Pizza Hut sagged unhappily in the middle – fatefully, into an age when most of us have become much more picky about what we eat and Britain’s favourite fast food, fish and chips, is now for many prohibitively expensive.
Our Seventies passion for American sugar-high offerings has faded. And many now prize food of rootedness and sincerity – what the French call terroir – which Pizza Hut’s bleak joints and yukky offerings patently are not.

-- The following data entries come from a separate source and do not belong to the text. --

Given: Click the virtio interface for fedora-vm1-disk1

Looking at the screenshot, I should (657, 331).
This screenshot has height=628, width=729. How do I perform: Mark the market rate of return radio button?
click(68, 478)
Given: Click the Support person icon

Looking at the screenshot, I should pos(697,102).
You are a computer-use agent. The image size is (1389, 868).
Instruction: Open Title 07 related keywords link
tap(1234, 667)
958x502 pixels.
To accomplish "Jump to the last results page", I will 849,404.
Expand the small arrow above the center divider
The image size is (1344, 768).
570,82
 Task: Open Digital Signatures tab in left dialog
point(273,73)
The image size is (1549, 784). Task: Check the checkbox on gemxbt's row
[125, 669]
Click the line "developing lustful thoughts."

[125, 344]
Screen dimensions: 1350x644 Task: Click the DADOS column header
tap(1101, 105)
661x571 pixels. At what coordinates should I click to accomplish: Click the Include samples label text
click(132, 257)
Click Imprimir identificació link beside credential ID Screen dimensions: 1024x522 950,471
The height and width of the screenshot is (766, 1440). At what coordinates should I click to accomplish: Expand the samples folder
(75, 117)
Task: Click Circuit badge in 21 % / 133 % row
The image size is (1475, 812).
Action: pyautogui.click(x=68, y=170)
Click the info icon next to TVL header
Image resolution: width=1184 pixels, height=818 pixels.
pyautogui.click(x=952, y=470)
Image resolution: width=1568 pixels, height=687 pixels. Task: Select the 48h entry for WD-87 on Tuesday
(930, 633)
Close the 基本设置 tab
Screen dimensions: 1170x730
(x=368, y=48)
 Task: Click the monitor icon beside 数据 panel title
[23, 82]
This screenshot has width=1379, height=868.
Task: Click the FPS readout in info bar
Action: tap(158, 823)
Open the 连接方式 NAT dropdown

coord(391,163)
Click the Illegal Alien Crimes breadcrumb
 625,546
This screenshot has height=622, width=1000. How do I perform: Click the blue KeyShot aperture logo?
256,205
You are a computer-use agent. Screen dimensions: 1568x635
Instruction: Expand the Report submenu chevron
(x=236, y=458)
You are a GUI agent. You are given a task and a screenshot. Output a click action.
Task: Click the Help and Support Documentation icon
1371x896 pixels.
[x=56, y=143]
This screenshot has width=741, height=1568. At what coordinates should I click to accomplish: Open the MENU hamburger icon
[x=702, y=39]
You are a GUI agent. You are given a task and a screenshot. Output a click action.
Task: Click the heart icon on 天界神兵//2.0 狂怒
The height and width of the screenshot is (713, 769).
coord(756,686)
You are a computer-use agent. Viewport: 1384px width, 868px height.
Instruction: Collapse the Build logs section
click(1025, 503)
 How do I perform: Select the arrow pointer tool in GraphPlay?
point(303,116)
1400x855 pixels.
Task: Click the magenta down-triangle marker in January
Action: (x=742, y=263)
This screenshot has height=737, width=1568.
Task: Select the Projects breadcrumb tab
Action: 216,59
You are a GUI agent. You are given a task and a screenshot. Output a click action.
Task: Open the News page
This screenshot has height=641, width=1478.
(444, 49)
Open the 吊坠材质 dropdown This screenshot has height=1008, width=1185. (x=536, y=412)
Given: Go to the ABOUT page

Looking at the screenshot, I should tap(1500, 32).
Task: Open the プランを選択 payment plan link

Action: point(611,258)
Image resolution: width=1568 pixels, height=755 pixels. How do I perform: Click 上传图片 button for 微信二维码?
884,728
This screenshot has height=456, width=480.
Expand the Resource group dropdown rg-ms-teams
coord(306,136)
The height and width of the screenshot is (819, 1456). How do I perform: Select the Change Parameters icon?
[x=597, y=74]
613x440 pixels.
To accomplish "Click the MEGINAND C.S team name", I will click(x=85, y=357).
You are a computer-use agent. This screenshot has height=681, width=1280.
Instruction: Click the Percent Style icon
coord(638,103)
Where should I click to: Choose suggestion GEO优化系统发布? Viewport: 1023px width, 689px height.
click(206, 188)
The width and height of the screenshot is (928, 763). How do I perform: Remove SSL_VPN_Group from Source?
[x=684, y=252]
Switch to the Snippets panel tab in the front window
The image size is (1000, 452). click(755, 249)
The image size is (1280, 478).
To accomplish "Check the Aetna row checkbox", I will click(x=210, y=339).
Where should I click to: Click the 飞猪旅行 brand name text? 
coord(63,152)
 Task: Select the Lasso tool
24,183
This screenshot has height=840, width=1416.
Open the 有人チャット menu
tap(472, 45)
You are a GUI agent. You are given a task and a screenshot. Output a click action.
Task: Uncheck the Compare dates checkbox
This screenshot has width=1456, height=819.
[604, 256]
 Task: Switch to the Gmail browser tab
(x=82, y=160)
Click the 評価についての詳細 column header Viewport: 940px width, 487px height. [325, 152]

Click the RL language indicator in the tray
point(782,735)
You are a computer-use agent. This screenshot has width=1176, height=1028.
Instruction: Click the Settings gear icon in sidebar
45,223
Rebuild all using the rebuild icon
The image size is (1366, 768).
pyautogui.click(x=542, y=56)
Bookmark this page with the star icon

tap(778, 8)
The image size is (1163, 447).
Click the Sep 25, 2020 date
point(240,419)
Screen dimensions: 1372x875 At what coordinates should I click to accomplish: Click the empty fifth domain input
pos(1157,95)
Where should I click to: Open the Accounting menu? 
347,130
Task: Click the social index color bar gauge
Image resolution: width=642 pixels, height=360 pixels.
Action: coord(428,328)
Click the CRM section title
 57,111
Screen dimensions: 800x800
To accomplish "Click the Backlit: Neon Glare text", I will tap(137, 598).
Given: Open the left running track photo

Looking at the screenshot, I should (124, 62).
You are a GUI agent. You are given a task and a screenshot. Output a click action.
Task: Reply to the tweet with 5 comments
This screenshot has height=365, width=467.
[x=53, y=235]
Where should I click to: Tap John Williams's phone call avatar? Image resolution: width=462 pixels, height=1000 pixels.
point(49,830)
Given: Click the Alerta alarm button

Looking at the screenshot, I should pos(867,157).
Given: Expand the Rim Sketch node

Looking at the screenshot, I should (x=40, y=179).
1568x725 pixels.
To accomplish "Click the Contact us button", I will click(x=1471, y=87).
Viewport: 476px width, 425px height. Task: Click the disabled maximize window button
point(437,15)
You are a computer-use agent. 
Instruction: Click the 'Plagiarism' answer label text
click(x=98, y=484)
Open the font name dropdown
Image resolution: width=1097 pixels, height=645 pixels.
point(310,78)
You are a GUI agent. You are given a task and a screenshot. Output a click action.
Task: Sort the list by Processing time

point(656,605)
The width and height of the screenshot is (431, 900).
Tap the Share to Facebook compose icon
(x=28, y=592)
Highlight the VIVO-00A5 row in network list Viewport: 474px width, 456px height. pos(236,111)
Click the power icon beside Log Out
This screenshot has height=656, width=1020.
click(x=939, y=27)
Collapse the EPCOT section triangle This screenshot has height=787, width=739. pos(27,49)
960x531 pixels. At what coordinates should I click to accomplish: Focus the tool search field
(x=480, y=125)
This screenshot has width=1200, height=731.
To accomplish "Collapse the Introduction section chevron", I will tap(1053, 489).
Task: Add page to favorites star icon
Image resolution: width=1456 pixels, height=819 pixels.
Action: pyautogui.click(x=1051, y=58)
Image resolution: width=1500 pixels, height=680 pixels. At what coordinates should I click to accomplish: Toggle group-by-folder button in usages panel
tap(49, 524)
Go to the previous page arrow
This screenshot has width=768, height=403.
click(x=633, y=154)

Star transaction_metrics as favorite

New online options for ordering takeaway have hit sales. But the central problem is the food, which is why few market analysts believe Pizza Hut can be rescued.
Luke Johnson of Risk Capital was one of not a few entrepreneurs to eyeup Pizza Hut as a possible acquisition – and quietly walked away.
The ultimate owners of the brand ‘had their system of conveyor oven pizza. I felt you could dramatically improve the performance by completely reinventing the product, and they wouldn’t have found that acceptable’.
It’s ‘out of date and the offering is tired,’ sighs Johnson. ‘People are eating more pizza than ever, but I think they want a better product, better ingredients – arguably a more authentic pizza.’